Consumers feel more positive with expectations of future improve:
The Conference Board Consumer Confidence Index climbed again in August to 103.3 from an upwardly revised 101.9 in July, as consumers felt slightly more upbeat about the future. The Present Situation Index bounced back from 133.1 in July to 134.4 in August, while the Expectation Index improved from 81.1 in the prior month to 82.5 in the current month. Consumers’ perception of the economy was likely affected by the July jobs report and the stock market’s volatility exhibited in early August, as they were more pessimistic about the labor market outlook and slightly less positive about their future income. Their views about a possible recession, however, remained unchanged and were well below the 2023 peak. Nearly one-third (31.5%) of consumers expected lower rates over the next 12 months, the highest since April 2020. Despite interest rates dropping to the lowest level since May 2023, those who planned to purchase a home fell to a new 12-year low. The share will likely bounce back in coming months, however, if rates continue their downward trend in the next few weeks.
Allstate receives approval to increase homeowner insurance rates by 34%: The California Department of Insurance approved Allstate to raise homeowner insurance rates by an average of 34.1% across the state. The increase is the largest in California for any major insurance company in the past three years. The rate increase will affect more than 350,000 policy holders and Allstate customers will see their premium increase on their bills at their first renewal date on or after November 7th. The rate changes vary between a decrease of as much as 57% to an increase of nearly 650%. Allstate is hardly the only insurer with a major rate hike this year. In March, Liberty Mutual/Safeco was also approved to increase rates by an average of 10.5%, while State Farm got an average increase of 20% that went into effect the same month. State Farm has since requested another 30% rate hike that is pending for approval. With insurance premiums expected to increase sharply this year and possibly next year, housing affordability just got a bit more challenging for homebuyers.

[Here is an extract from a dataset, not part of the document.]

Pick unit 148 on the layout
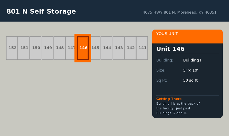Screen dimensions: 229x136 [x=59, y=48]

Insurance crisis creates challenges for homebuyers: Survey results from C.A.R.’s 2024 Housing Market Survey, indeed, confirm that the current insurance situation in California is making it more challenging for homebuyers. Data collected in early August suggests that 31% of the buyers in the state had difficulties obtaining homeowners insurance when purchasing their house, a jump from 17% recorded in 2023. Of those who encountered difficulties obtaining insurance, 45% of them had issues with premiums being too expensive, while 30% of them were simply denied by their insurers. As a result, over two out of ten buyers ended up getting insurance coverage from the California FAIR Plan, the state-created but privately run insurer that is meant to be the “insurer of last resort.” Their plan, however, could see a ‘substantial’ rate hike as well in the near future.